Given text:
════════
This photo shows a tour group and gives it perspective.
Here is a close-up of the middle section of Cliff Palace.

Hemenway House

OK, I had to look twice because I thought it say Hemingway House.

Named for Mary Tileston Hemenway, who funded the first scientific archeological expedition in the Southwest.
Her support allowed cultural objects to be studied and preserved.
Although she never set foot in Mesa Verde, she helped protect sites throughout this region.
See the Hemenway House?  Don’t feel bad – you need binoculars or a zoom lens.


Our next stop was Spruce Tree House and Museum.
The path down to the dwellings was closed due to a rockslide.
Another view of Spruce Tree House.
In the museum, there were several exhibits of life in the cliffside dwellings.
Another depiction of daily life.
This display explains how corn was an important part of their lives.  When this area was first excavated in the early 1900s, archeologists found thousands of small corn cobs, dried squash stems and seeds, and caches of dried corn kernels and dried beans.  They were successful farmers!
Corn was originally bred by Native Americans through centuries of genetic selection.
It was transported to Spain in the 15th Century, and quickly accepted into European diet.
(Side note:  When I was in Germany from 2000-2003, a German friend (Hans, who spoke no English) once referred
to corn as “Schwein Essen” — Pig Food!  Apparently not all Germans have accepted corn into their diet.)


Just one of several towers found around the area.
It is still not known for certain what their purpose was.
Cedar Tree Tower.
Cedar Tree Tower.
Wildflowers growing near the Cedar Tree Tower.


As we drove around the park, there were several areas where there was

evidence of large fires similar to what we saw in Alaska when we lived there.  

Although burned tree trunks remain, new life is sprouting up from the forest floor.

This roadside sign explains much about the fires.
This scene of an earlier fire is slowly coming back to life.
My idea of a retirement home.  Beth did not agree.  Oh well.

Nearing the center of the park – Far View Area.

This roadside sign tells about the early people living here.

Before the Puebloans moved over to cliff dwellings, they lived and farmed the Mesa Verde plateau.
This area was one of the most densely populated areas around.
Far View House – a “Community Center”
Information on the Far View House.
Walking down to the adjacent Pipe Shrine House.
This sign explains the Pipe Shrine House.
The Pipe Shrine House today.
Some of the rocks were intricately decorated.
Portals to the past. 

After lunch, we drove down the west side of the park on Wetherill Mesa.

View from Wetherill Mesa to the west, toward Cortez.
At the end of the road were two informative signs.  Sign #1
Sign #2


Since we had reached the end of the road, it was time to head back to the entrance.
════════
Source material:
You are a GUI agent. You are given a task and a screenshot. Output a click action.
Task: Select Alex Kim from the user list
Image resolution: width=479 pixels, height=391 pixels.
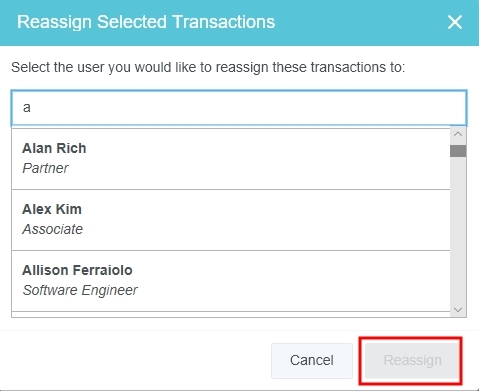[x=231, y=220]
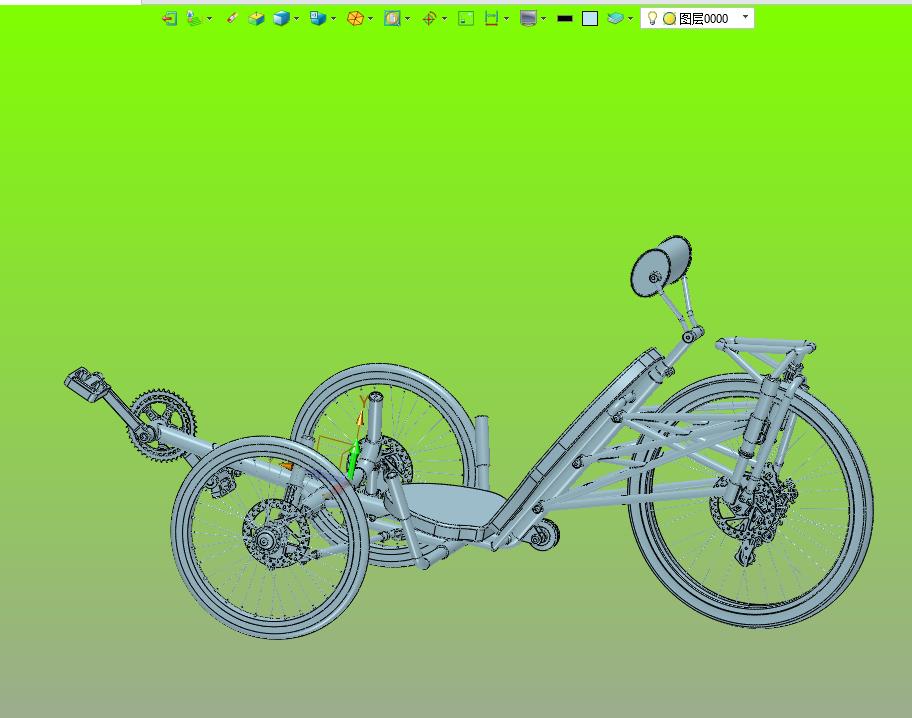The width and height of the screenshot is (912, 718).
Task: Click the stacked layers icon
Action: click(x=616, y=18)
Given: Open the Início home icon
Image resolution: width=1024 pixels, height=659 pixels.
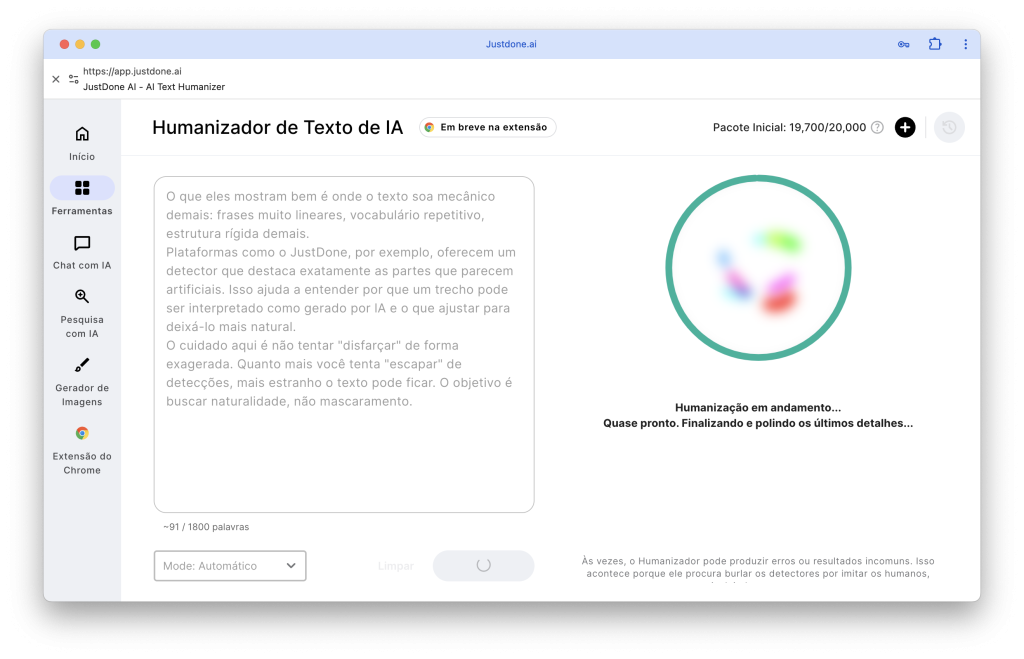Looking at the screenshot, I should (82, 135).
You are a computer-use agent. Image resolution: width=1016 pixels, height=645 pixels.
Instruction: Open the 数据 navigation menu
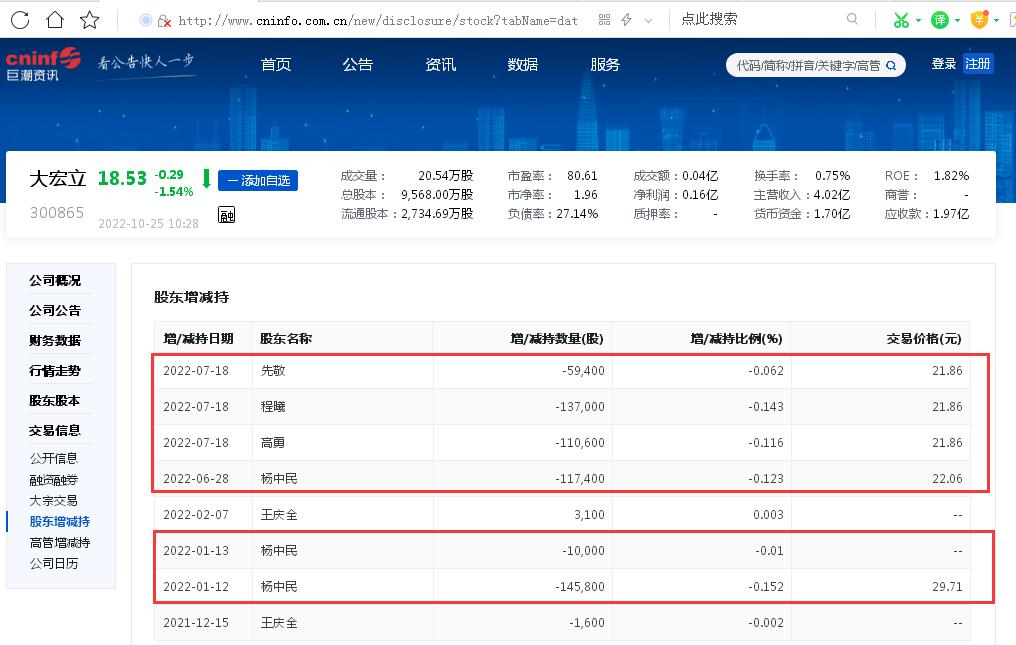tap(522, 64)
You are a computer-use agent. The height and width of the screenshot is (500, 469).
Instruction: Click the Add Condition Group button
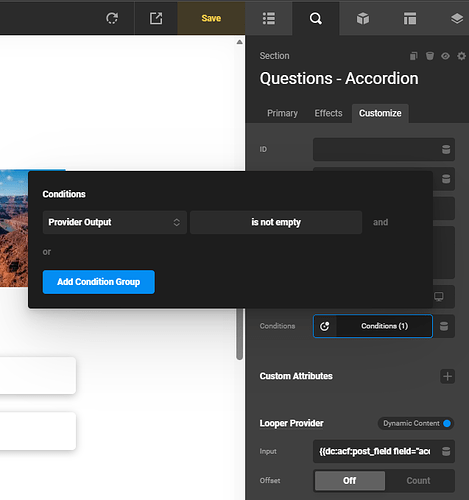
════════
Task brief:
Reproduce the Mesa Verde trip text above word for word, from "This photo shows" to "in the Southwest.".

Response below:
This photo shows a tour group and gives it perspective.
Here is a close-up of the middle section of Cliff Palace.

Hemenway House

OK, I had to look twice because I thought it say Hemingway House.

Named for Mary Tileston Hemenway, who funded the first scientific archeological expedition in the Southwest.